A few months ago, I passed through an India Post Office. Giving in to nostalgia, I got inside. Braving the interrogative gaze by the people around, I asked for a few cards and envelopes. Then, acting on an impulse, I wrote a letter to my grandfather and posted it right away.
As I look back, I recollect the time when we used to stock a dozen cards and envelopes at home. My father wrote to his family during Sunday nights and posted them enroute to the office on Mondays. Posting a letter midweek meant the upcoming weekend would delay the delivery. As soon as I learned enough to piece a few sentences together, I had to do my share of writing too.
Given the space constraints, our communication was economical. Only the remarkable found entry; we didn’t have the space luxury to relay the routine. Therefore, stream-of-consciousness writing was ruled out. What we needed to write was planned ahead and executed in precision.
Today, this sense of frugality has long gone. It has been upended by technology.
Consider the equivalent today. Very few would prefer writing an email (or even a WhatsApp message) over a direct call.

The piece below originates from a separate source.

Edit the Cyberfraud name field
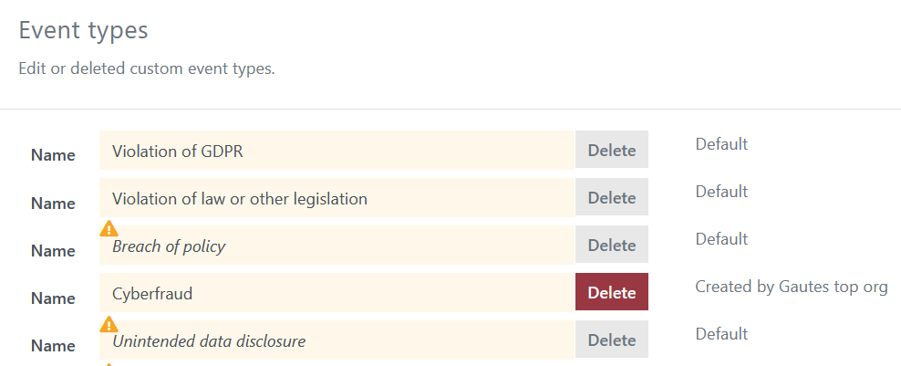The height and width of the screenshot is (366, 901). (337, 292)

Both of them allow for excesses without a cost.
You can type in a long email without any space constraints. You think you have saved the time required to edit and structure the message. But, it’s the reader who is now paying the cost. They must expend time and effort to make sense of the unpolished first draft.
You can talk for hours to convey a thing that only needs a few minutes.

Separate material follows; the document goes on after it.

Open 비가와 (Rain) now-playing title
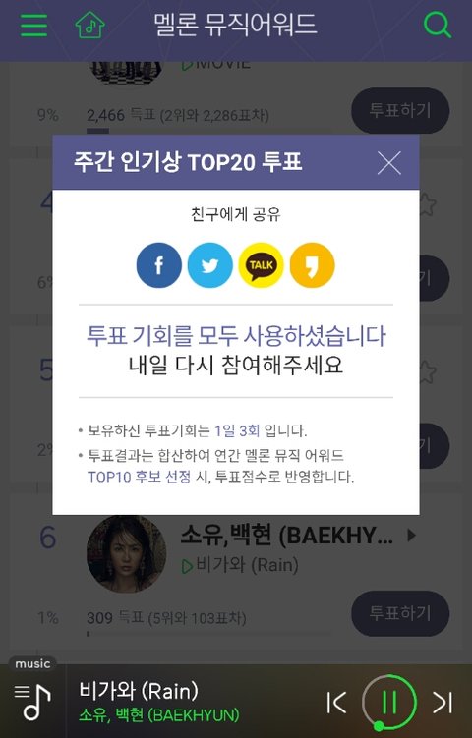472x738 pixels. 139,691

Once you look around, this is everywhere.
The films from yester-decades had to contend with low-end and high-cost technology. And it influenced everything they did.
The CGI was only used where the script justified its use. Otherwise, innovative ways were found to bypass the technology’s use. As a result, the CGI use was highly economical in intent and content. They delivered exactly what they set out to do, nothing more and nothing less.
Earlier, the music barely clothed the lyrics. Today, technology makes it possible to indulge in endless iterations to create a dense, multilayered music. An advanced electronic piano lets you tinker with as many sounds as you wish to for as many times. Whether they are any efficient in communicating the song’s mood is up for debate.
Let’s take more recent examples.
It’s been my pet peeve that podcasts consume time like no other format. It’s content obesity on steroids.
Why do authors who give out so little of their key ideas in the written form embrace audio/visual content with both hands? To my mind, it’s because the format allows for people to speak for hours without giving out anything substantial. This makes it a perfect platform to promote their work and their personal brand.
The audience, though it doesn’t pay for the content, pays heavily in terms of the hours spent. I posit that we might be better off reading their books once than going through variants of the same ideas many times.
Does tech always lead to better creative outcomes?
I keep wondering: does ready availability of technology always translate to better creative outcomes?
Consider photo-albums. Back in the 1990s and early 2000s, they were a part of the welcome ritual for a guest. Together, they were just a few hundred photos. But they spanned years, even decades. It was a bird’s eye view of the family across ages.
Today, one would be hard-pressed to find a photo even from even a few years ago. Most photos taken during a trip resemble a full-blown live-streamed video. Everything is captured. So nothing stands out.
Significantly, where’s the story here?
Each photo in a photo-album represented an episode. It takes you back in time. Since photos were only taken to mark important events, they had to mean something. The missing photographs were not a bug, they were the feature instead. It required you to jog your memory and discover the missing links anew.
When “candid photography” is advertised, one knows how far things have deteriorated. Abundance of technology has cheapened what should ideally be treasured. When you can stretch the number of photos to infinity, you must relegate most of them to recycle bins. Only the perfect makes the cut.
A truly candid photo is one where you look away right at the moment the camera clicks. When someone unexpectedly photobombs a well-staged set-up. When your hazy eyes give you away.
How did we manage to let tech-led abundance exhaust our creative reserves? How did we end up like this so soon into the digital revolution?
PS: The letter I wrote to my grandfather hasn’t reached him yet (despite months’ time). I was expecting him to call me, expressing surprise. Instead, I received one.
On inquiring from a relative who retired from India Post recently, I was told the department has long turned into a semi-financial institution and courier service provider. Delivery of the good old inland letters was strictly contingent on the postmaster’s good sense.